DEADLINE: It’s Oscar season, and I can’t imagine how many times you and Laurence Mark and Hugh Jackman get the call to return after your first time went so well in 2009. It gets described as the most thankless job, but we are coming up on the Centennial in a couple years. You see yourself and your cohorts throwing yourself into another Academy Awards down the line?

CONDON: It’s funny. We have shied away from it but yeah, I will admit that the three of us have talked about that possibility. It just feels as if the chance to really celebrate 100 years would be pretty remarkable if it happened. But there are people who are doing it very well now, and that’s going to be something that those guys decide. But yeah, it’s an intriguing idea, there’s no question.

DEADLINE: You’ve covered lots of genres over your career. Blockbusters like the Twilight Saga films, musicals, but I saw you also did a Candyman sequel when you needed to work. This is your first trip back to Park City since 1989’s Gods and Monsters, which grounded your career and won you the screenplay Oscar. What did that Sundance experience mean to you?

CONDON: As is the case with a lot of other filmmakers I’ve been reading about this week, Sundance changed my life. There’s no doubt about it. I was working as a journeyman, trying to learn everything I could. And then at a certain point it was like, oh, this is not what I had in mind at all. That’s where I sat back for three years, wrote that script and waited and cast it and waited until we could get it made. And then we brought it there. That was a conscious course correction. I didn’t come to that festival on anybody’s radar as somebody who was capable of that. So we had the most wonderful reception. And out of that came my relationship with Adam Shulman, my agent and now manager, that’s endured for almost 30 years.

DEADLINE: An overnight sensation after years of slogging along?

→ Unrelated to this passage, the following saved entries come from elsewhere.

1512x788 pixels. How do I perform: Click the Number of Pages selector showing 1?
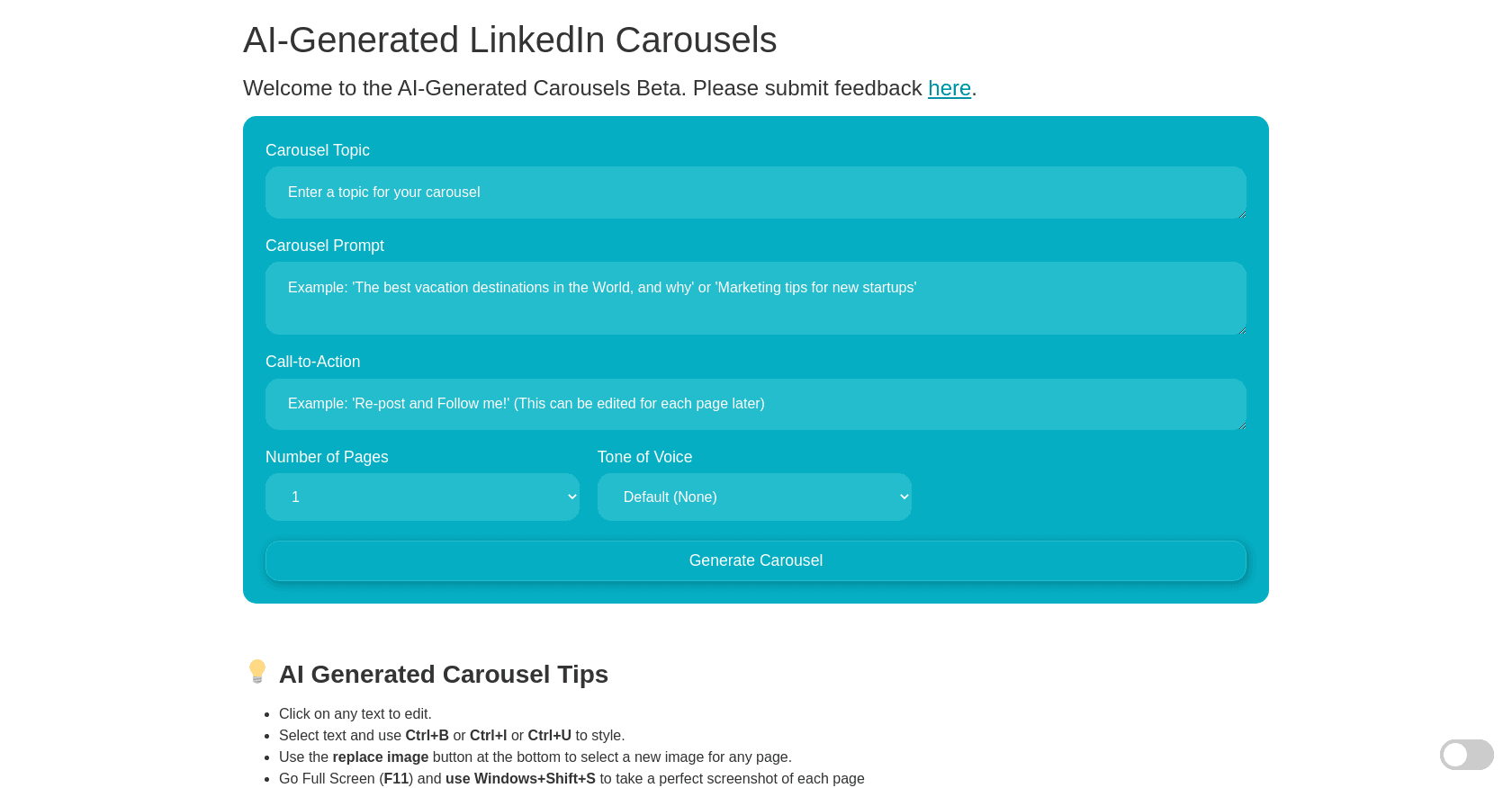pyautogui.click(x=422, y=497)
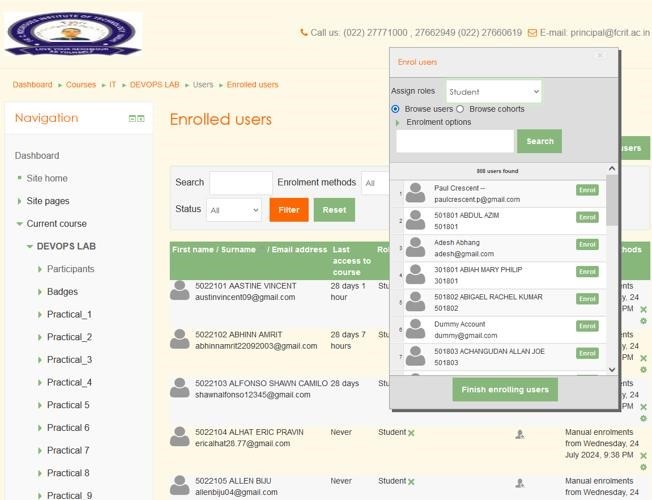The width and height of the screenshot is (652, 500).
Task: Select the Browse cohorts radio button
Action: pyautogui.click(x=460, y=109)
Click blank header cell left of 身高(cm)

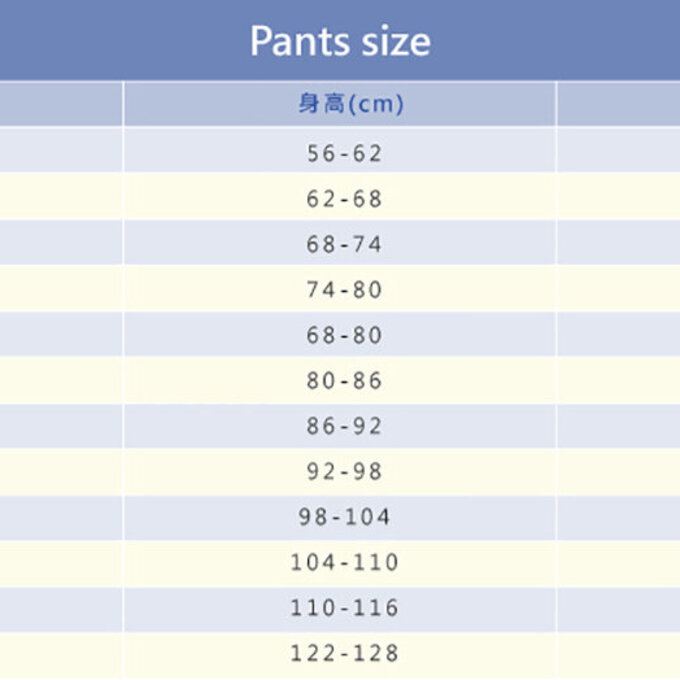click(60, 104)
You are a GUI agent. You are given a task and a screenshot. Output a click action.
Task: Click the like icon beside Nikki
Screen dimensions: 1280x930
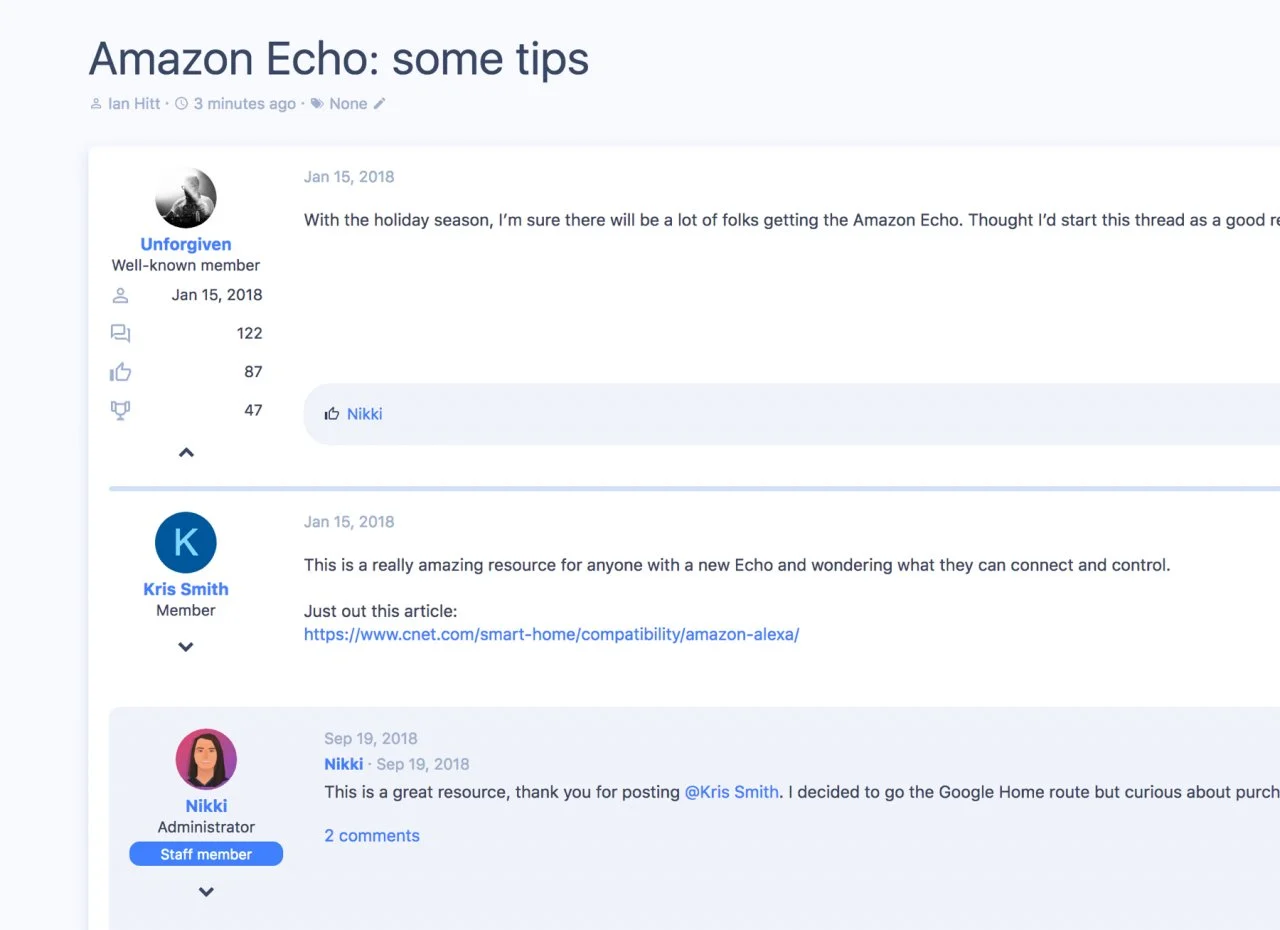coord(332,414)
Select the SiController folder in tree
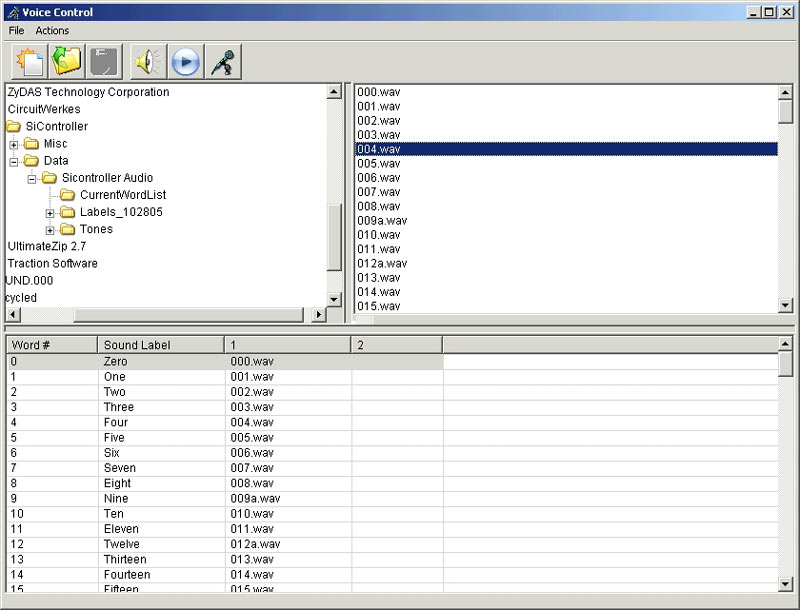The height and width of the screenshot is (610, 800). pyautogui.click(x=56, y=126)
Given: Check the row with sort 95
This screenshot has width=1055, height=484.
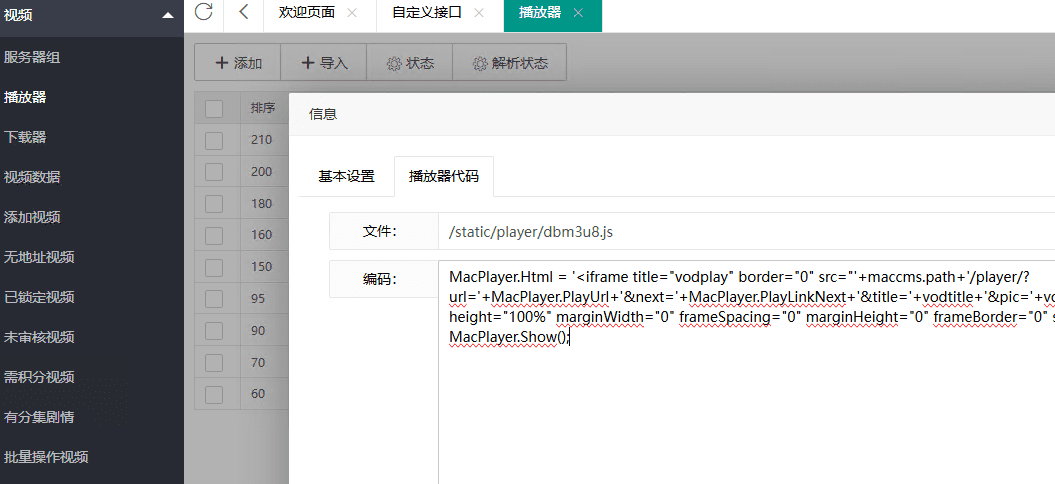Looking at the screenshot, I should pyautogui.click(x=214, y=299).
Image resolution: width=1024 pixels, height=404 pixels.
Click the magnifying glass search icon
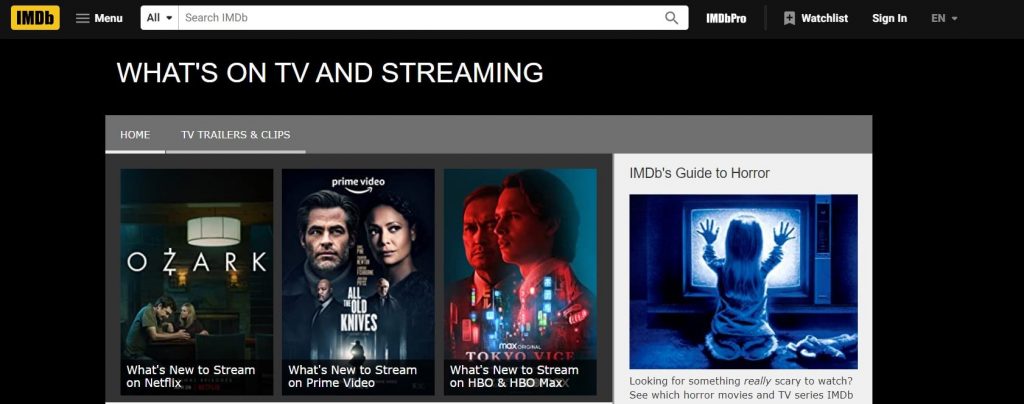tap(671, 18)

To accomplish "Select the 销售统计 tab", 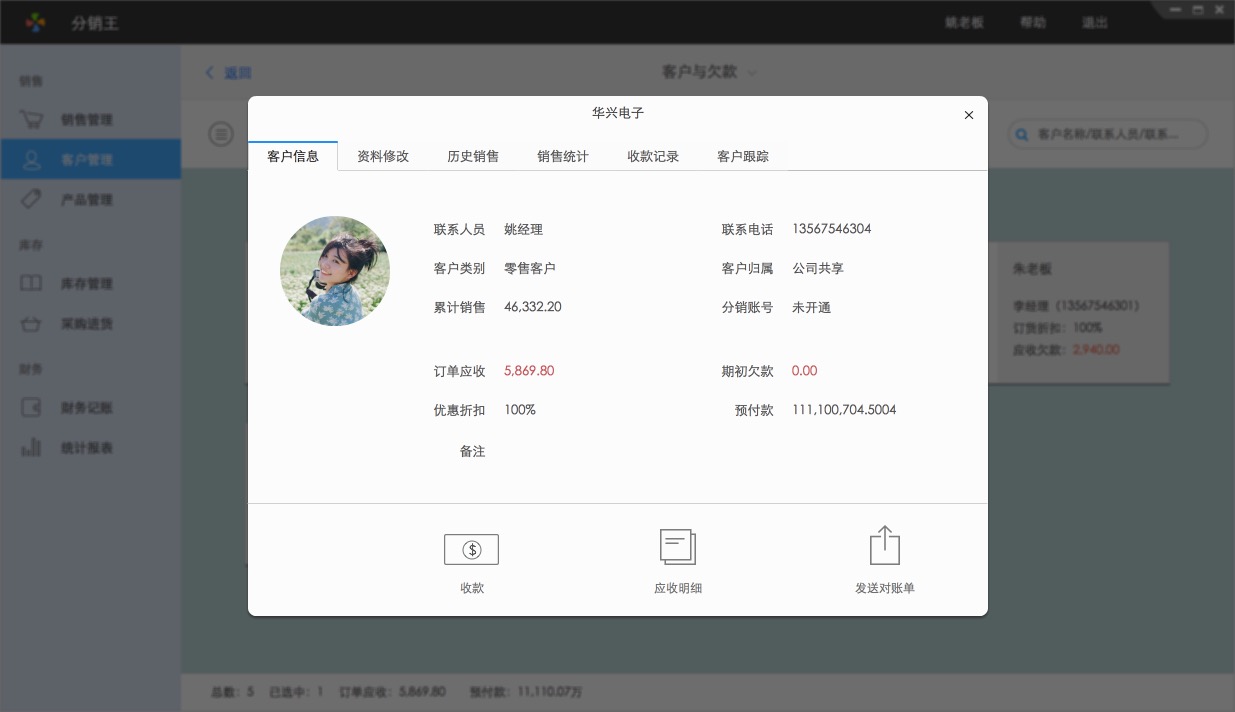I will pyautogui.click(x=563, y=157).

CONDON: More of a slow burn. We left there without distribution and it took several months. And then Lionsgate, where they just believed in the movie, took it on. No one saw that it would work the way it did. It was at the beginning of a kind of revival of gay movies. So I think that made it seem a little bit more marginal. But again, it is interesting to be reliving that again here, going and premiering something. This movie is the closest in spirit to Gods And Monsters. It’s about Hollywood, and it’s also a gay film. So I don’t know. I suspect it’s going to be a very emotional couple of days.